Bir balerin olarak bu kadar başarılı olmanızı neye
bağlıyorsunuz?
Tutku, anormal çalışmayı beraberinde getiriyor. Her iş çalışma
ister ama balede tek bir gün bile ara vermeden çalışmalısınız. Ben hiç tatil
yapmadım. Genel Müdürlük’ten yazın kapattıkları için çalışma izni isterdim,
annemle bir hafta denize gider gelir, eylüle kadar farelerle çalışırdım. Bunu
bana kimse böyle yap demedi, ben çalışırken böyle olması gerektiğini anladım.
Öğrencilerime benden sonra çıkın derste öğrendiklerinizi tekrar edin derim. Ben
asla tatmin olmazdım, hep en iyisini yapmak için çalıştım. Kendimi beğenmem
gerekiyordu o da çok zordu.
Geçmişte beğendiğiniz, örnek aldığınız bir isim sorsam kimi
söylersiniz?
Margot Fonteyn, Nadia Nerina. Uyuyan Güzel’i ben İngiltere
Kraliyet Balesi’nin baş dansçısı Margot Fonteyn’den öğrendim.
Bir balerin nasıl olmalı?
Beden olarak, kas ve adele açısından çok güçlü olmalı. Çok
iyi kulağı olmallı, dram yeteneği kuvvetli, çok çalışkan ve azimli olmalı.
Güzel olmak da sahne sanatı olduğu için önemli bir nokta.
Sanatın içinden biri olarak Türkiye’deki tüm kadın
sanatçılara söylemek istediğiniz bir mesaj var mı?

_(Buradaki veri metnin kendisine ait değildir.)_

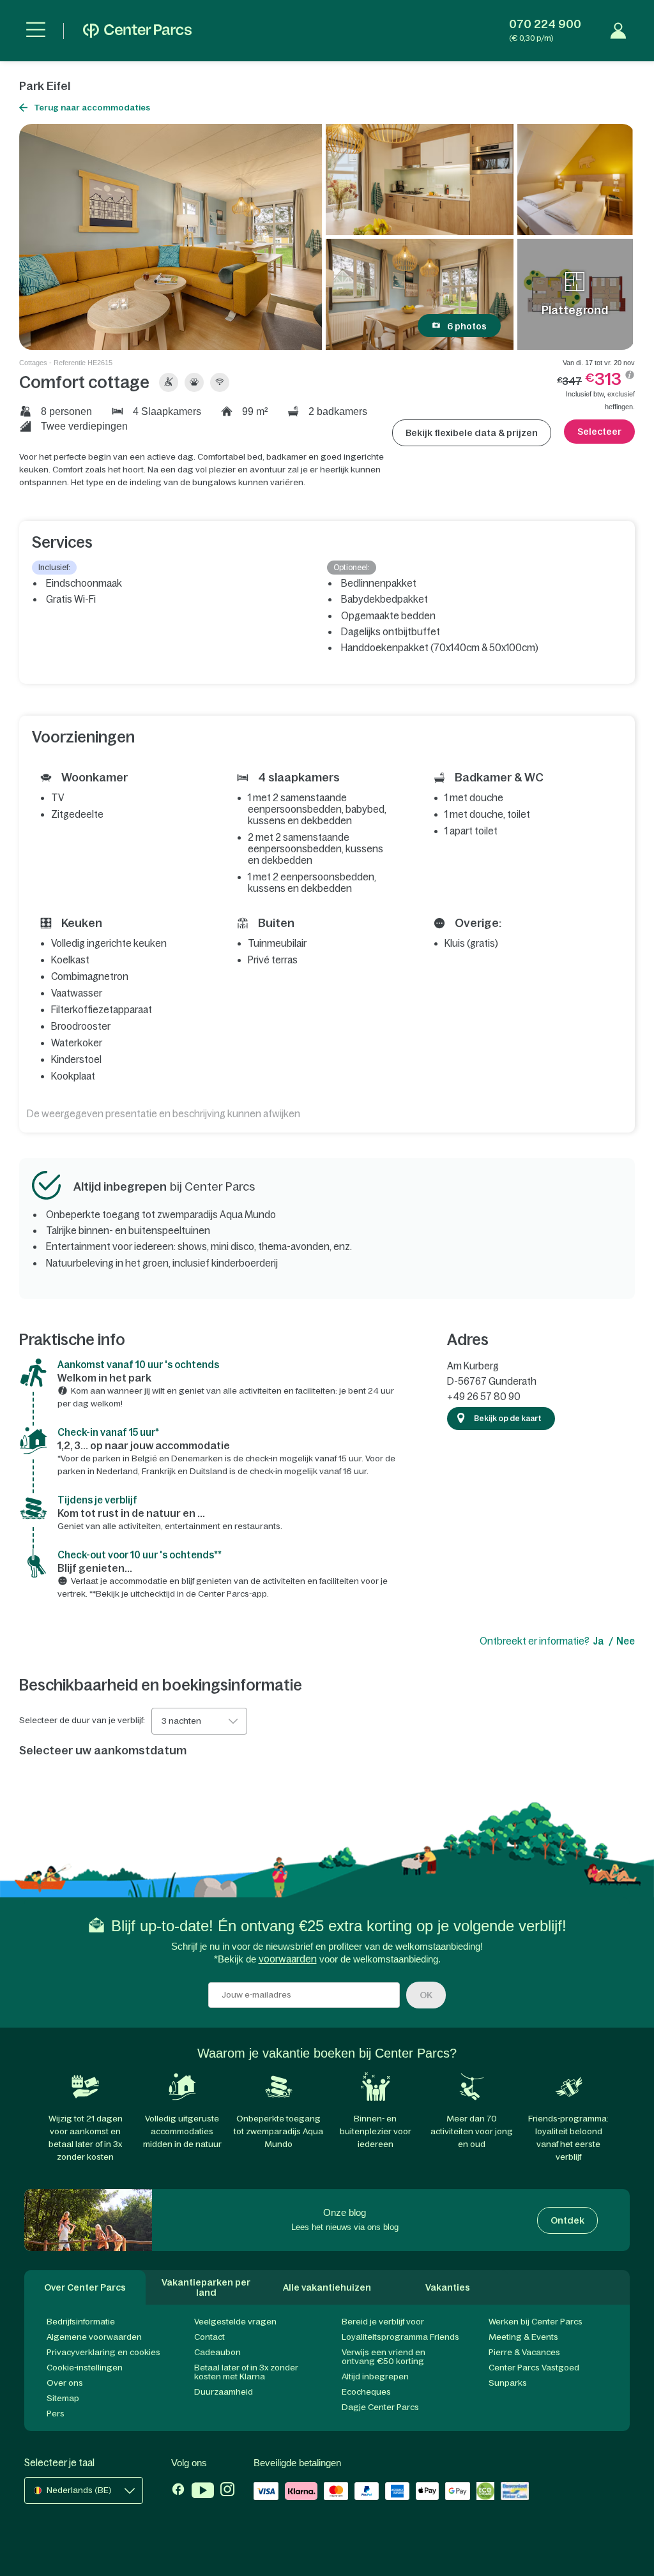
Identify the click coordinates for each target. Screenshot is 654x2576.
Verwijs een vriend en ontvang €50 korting (383, 2356)
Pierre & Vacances (524, 2352)
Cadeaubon (217, 2352)
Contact (209, 2337)
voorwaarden (288, 1959)
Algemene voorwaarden (94, 2337)
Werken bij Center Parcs (535, 2321)
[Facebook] (178, 2491)
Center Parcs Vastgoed (534, 2367)
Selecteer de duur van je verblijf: (82, 1720)
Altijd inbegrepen (375, 2376)
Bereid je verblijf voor (383, 2321)
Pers (56, 2413)
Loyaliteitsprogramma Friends (400, 2337)
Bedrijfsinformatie (81, 2321)
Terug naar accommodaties (92, 107)
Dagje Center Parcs (380, 2407)
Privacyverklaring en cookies (103, 2352)
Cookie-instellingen (85, 2367)
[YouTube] (203, 2491)
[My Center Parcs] (618, 30)
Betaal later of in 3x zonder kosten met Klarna (246, 2372)
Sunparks (508, 2383)
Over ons (65, 2383)
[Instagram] (227, 2491)
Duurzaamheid (223, 2392)
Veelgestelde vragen (235, 2321)
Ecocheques (366, 2392)
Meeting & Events (523, 2337)
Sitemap (63, 2398)
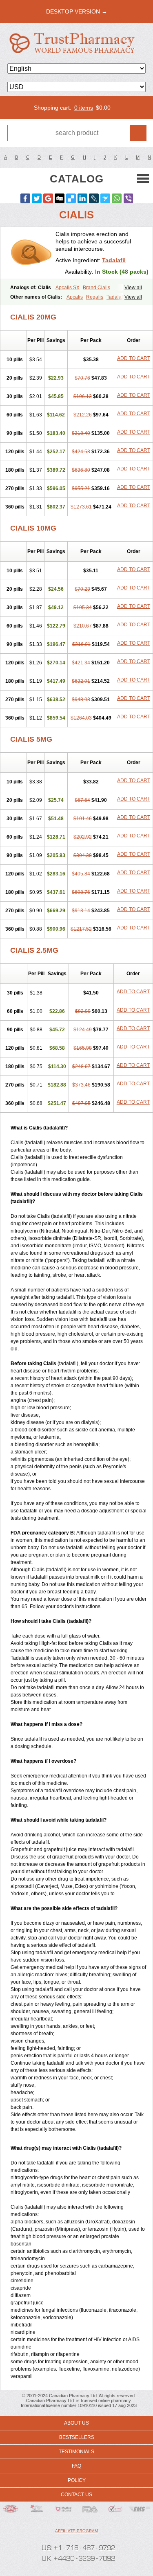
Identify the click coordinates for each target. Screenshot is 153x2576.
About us (76, 2423)
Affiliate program (76, 2531)
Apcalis (75, 297)
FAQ (76, 2466)
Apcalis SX (67, 287)
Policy (77, 2480)
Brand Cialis (96, 287)
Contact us (76, 2494)
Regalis (94, 297)
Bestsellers (76, 2437)
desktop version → (76, 11)
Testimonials (76, 2452)
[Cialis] (31, 252)
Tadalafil (114, 260)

Sanatın her alanındaki kadınları takip ediyorum, biliyorum
ki herkes zor koşullar altında üretiyor. Bütün kadın sanatçılar ile gurur
duyuyorum. Her zaman kendi memleketimin santçılarını beğeniyorum. Uzun zaman
yurt dışında kalan ve öğrenci çalıştıran bir eğitmen olarak da şunu rahatlıkla
söyleyebilirim bizim çocuklarımız çok akıllılar. İmkansızlıklar içinden imkan
yaratıyorlar. Yurt dışında insiyatif alamıyorlar. Soldan dön demezsem
dönemiyor. Baleden örnek verdim ama eminimki opera, tiyatro ve diğer dallarda
da bu geçerli. Biz de sanatçılar insiyatif alır.
Kadınlar Günü mesajınız nedir?
Kadınlar varken dünya yıkılmaz. Benim jenerasyonum beni çok
daha iyi anlayacaktır ama ben arklamızdan gelen yeni jenerasyona seslenmek istiyorum. Güçlerini
yitirmesinler ve bizden daha ileri gitsinler. Ben kadın olmaktan her zaman
mutluluk duydum. Kadınlık zordur cümlesini hiç kabul etmedim.